When I derived the elegant relationships governing infinite series, or discovered the beautiful symmetries inherent in analytical geometry, I was uncovering aspects of God’s creative design. Mathematics was not mere human invention but a form of revelation, a window into the mind of the Creator. This conviction sustained me through the most challenging analytical problems and ultimately guided my transition to charitable work.
The Catholic Enlightenment of my era embraced this synthesis in ways that your more secular age might find difficult to comprehend. We saw no conflict between empirical investigation and religious faith, between rational analysis and spiritual devotion. Indeed, we believed that the proper use of reason was itself a form of worship, a fulfillment of our duty to employ God-given faculties in service of truth.
What advice would you offer to young women entering STEM fields today, particularly those facing barriers or discouragement?
First and most importantly: trust in the validity of your intellectual gifts. When others express surprise at your capabilities, do not internalise their astonishment as evidence of your unusualness. Instead, recognise it as evidence of their limited imagination.
Second: pursue excellence not for its own sake, but as preparation for service. Mathematical knowledge, scientific understanding, technical skills – these are tools to be employed for human benefit. The more profoundly you master your chosen field, the more effectively you can contribute to solving humanity’s pressing challenges.
Third: do not allow others to define the proper scope of your ambitions. In my era, women were expected to confine their intellectual interests to polite conversation and domestic management. I chose instead to engage with the most sophisticated mathematical concepts of my time, then applied those same analytical capabilities to charitable work. Your era offers unprecedented opportunities for women to contribute to scientific knowledge – seize them boldly.
Finally: remember that intellectual achievement represents only one form of human excellence. Whether your contributions take the form of groundbreaking research, innovative applications, effective teaching, or thoughtful administration, what matters most is that they serve purposes greater than personal advancement.
Is there anything history has misjudged about you that you’d like to correct?
Several persistent myths require addressing. First, I was never reluctant to engage in mathematical work, as some accounts suggest. The convulsions I experienced in adolescence arose from the pressures of public performance, not from any aversion to mathematical study itself. Once freed from the obligation to display my abilities for others’ entertainment, I pursued mathematics with genuine enthusiasm for nearly a decade.
Second, my decision to decline the Bologna professorship was not evidence of feminine modesty or intellectual inadequacy. Rather, it reflected a calculated choice about how best to employ my capabilities.

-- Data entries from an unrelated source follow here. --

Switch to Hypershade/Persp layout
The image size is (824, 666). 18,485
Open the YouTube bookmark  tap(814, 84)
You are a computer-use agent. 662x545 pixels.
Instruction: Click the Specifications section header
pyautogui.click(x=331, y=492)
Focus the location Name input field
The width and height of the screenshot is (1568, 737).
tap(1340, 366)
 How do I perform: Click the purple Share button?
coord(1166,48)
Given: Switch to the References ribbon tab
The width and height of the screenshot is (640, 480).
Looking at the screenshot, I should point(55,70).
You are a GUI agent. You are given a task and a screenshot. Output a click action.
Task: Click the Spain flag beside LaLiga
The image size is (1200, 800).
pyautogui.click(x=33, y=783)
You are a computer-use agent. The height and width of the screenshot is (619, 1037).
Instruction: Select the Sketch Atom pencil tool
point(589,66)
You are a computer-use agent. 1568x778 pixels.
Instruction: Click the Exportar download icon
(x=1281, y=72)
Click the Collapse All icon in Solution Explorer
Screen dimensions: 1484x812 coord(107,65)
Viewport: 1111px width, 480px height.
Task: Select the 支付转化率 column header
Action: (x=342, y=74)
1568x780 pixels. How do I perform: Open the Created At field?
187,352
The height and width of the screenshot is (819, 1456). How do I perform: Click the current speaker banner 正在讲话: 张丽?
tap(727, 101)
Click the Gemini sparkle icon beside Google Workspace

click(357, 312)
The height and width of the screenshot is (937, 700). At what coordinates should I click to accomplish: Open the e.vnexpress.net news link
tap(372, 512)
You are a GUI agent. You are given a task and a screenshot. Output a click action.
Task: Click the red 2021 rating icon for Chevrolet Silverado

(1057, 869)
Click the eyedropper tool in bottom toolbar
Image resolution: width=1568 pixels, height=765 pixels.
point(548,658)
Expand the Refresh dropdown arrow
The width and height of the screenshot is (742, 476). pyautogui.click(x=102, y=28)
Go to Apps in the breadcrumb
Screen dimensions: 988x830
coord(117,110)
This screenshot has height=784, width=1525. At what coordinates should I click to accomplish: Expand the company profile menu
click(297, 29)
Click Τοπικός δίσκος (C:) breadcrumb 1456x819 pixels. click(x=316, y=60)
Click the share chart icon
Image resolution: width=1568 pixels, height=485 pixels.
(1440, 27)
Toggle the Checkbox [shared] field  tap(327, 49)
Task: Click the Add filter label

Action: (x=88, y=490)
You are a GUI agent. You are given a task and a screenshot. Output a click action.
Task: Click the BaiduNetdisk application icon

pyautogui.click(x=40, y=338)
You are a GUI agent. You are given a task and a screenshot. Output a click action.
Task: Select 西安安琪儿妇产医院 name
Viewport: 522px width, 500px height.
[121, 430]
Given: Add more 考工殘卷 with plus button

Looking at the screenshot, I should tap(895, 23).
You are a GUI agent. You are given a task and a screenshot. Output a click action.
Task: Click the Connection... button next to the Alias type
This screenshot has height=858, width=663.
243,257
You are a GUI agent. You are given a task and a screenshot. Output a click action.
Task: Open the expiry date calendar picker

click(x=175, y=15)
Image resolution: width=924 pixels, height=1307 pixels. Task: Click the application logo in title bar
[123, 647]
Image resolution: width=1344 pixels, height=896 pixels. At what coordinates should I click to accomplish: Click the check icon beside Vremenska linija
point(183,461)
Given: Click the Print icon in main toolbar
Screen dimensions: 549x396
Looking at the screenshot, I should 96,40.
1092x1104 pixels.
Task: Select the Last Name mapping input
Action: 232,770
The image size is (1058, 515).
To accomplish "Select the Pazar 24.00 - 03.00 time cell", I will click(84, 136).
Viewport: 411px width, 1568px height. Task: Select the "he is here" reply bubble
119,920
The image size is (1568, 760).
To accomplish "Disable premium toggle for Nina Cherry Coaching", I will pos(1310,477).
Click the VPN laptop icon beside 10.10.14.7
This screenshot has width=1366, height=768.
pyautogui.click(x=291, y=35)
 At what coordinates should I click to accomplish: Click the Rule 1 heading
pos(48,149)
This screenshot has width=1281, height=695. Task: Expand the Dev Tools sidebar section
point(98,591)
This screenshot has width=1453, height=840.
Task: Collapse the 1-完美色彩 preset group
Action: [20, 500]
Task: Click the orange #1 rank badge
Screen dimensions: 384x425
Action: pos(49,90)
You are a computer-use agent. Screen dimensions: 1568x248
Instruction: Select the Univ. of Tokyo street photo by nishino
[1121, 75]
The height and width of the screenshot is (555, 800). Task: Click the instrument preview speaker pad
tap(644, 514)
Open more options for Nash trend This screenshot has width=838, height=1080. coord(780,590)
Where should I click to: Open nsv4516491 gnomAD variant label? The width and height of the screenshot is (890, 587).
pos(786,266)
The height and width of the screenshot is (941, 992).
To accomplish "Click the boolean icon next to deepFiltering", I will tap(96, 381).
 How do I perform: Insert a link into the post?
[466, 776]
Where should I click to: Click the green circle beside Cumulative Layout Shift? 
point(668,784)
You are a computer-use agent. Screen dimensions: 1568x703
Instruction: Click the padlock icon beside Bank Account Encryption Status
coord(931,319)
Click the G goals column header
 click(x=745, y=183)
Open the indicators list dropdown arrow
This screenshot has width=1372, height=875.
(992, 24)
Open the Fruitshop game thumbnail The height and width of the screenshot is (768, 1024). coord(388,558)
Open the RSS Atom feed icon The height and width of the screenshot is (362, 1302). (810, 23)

I believed I could make more meaningful contributions through charitable work than through formal academic appointment – and subsequent events validated this judgment.
Third, my charitable activities were not a retreat from intellectual life but its culmination. Managing large-scale charitable institutions required sophisticated analytical skills, careful financial planning, systematic evaluation of outcomes. This work was every bit as intellectually demanding as mathematical research, though directed toward different purposes.
Most importantly, I was never the isolated prodigy that some accounts suggest. My achievements were possible only because of extensive support networks – my father’s encouragement, my tutors’ guidance, the intellectual community that surrounded our household. No one succeeds in complete isolation, and I was no exception to this fundamental truth.
As our conversation draws to a close, how would you like to be remembered?
I would hope to be remembered not primarily as an exceptional woman who achieved mathematical recognition despite her sex, but simply as a person who employed her intellectual gifts in service of truth and human welfare.
My mathematical work was significant not because it proved women capable of abstract reasoning – any rational person should have recognised this obvious truth – but because it provided useful tools for mathematical education and demonstrated the compatibility of rigorous analysis with profound faith.
My charitable work was meaningful not because it represented some peculiarly feminine virtue, but because it addressed genuine human needs through systematic, analytical approaches.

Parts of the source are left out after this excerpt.